Давным-давно люди верили в конец света. Загляните в старые книги: видите, сколько раз и под каким количеством самых разных предлогов предрекали и предвидели, вычисляли и выдумывали этот самый конец света. Но это, конечно же, было суеверие. Мир рос и взрослел. Ом не хотел умирать. Люди отбросили суеверия, как старое тряпье, как родителей. Они сказали: не верьте в эту древнюю ворожбу. Вы можете изменить этот мир, вы можете его сделать лучше. Небеса не рухнут. И они были правы. На какое-то время – это началось не так давно, всего-то несколько поколений тому назад – мир вступил в эпоху революций, в эпоху прогресса; и мир уверовал, что прогрессу не будет конца, что будет все лучше и лучше. Но тут вернулся конец света, и не в качестве идеи или суеверия – мир сам его себе соорудил, тихой сапой, пока взрослел.
Отсюда умозаключаем: если бы не существовало конца света, его бы следовало выдумать.

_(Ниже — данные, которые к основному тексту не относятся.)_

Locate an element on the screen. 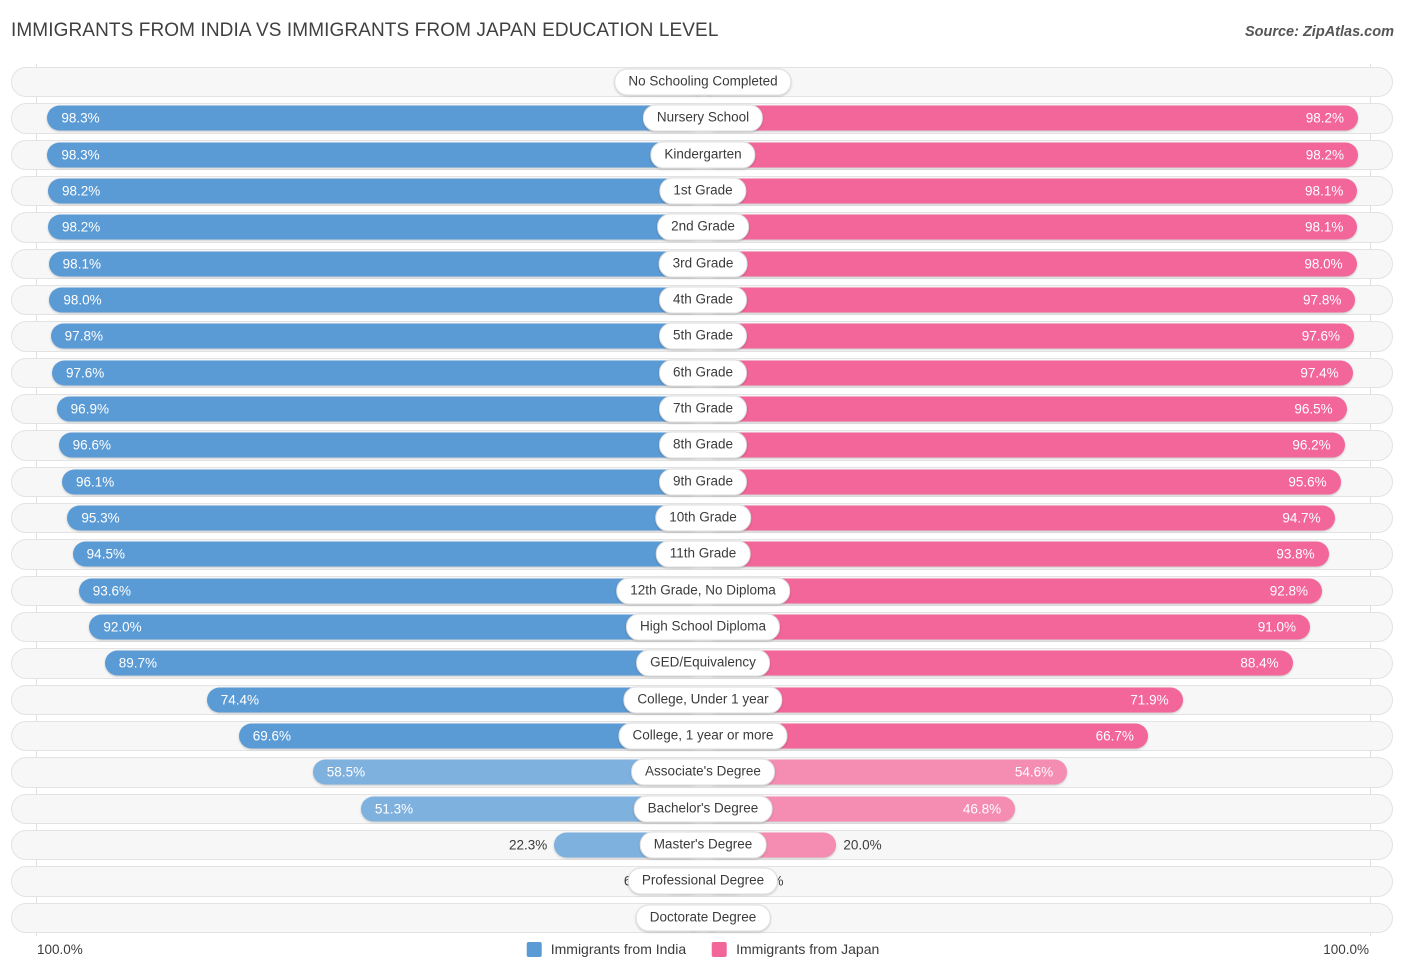 Image resolution: width=1406 pixels, height=975 pixels. category-label: 9th Grade is located at coordinates (703, 482).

Есть такая вещь, и называется она прогресс. Но прогресс не прогрессирует, он никуда не движется. Потому что, пока прогресс прогрессирует, мир может ускользнуть, уйти не попрощавшись. Если вы сможете остановить мир в дверях – это уже прогресс. Моя скромная модель прогресса – рекламация земель. Когда понемногу, раз за разом, бесконечно восстанавливаешь то, что ускользает из-под ног. Работа, которая требует упорства и бдительности. Работа скучная, но полезная. Трудная и не стяжающая славы. И не стоит по привычке путать рекламацию земель со строительством империй.
Он открывает глаза, и глаза говорят ему, что он не в привычной комнате (пожелтевшие обои, платяной красного дерева шкаф) в доме у шлюза Аткинсон, где каждое утро (каждое утро за вычетом нескольких из ряда вон выходящих) он привык просыпаться на заре – то есть если он не окончательно променял постель на темный край шлюза и на сигарету-за-сигаретой-за-сигаретой – и где, даже раньше чем он успеет встать, по-заговорщицки многозначительное сочетание примет, шорох ветра под карнизом, мягкий или, напротив, требовательный перестук дождя, даже особая, к перемене погоды, скороговорка кур, сказали бы ему, что сегодня тот самый день, когда хороший смотритель уж никак не забудет о своей заслонке.
Он открывает глаза, и глаза, или скорее уж руки-ноги и ощущение, что под тобой чужой матрас, говорят ему, что он лежит не в двуспальной, с медной рамой, кровати (купленной в 1922 году в магазине «Братья Торн», Гилдси), которая много лет тому назад – десять, если быть точным, – превратилась в односпальную: такая пустая, такая холодная, и как ни трудно в ней уснуть, так и не спать в ней невозможно. Он не на той большой, уютной или, наоборот, лишенной всякого намека на уют кровати, потому что (теперь к нему возвращается память) та кровать и сейчас стоит – или безо всякой надежды на успех пытается плавать – в коварной речной воде глубиной не меньше полуфатома.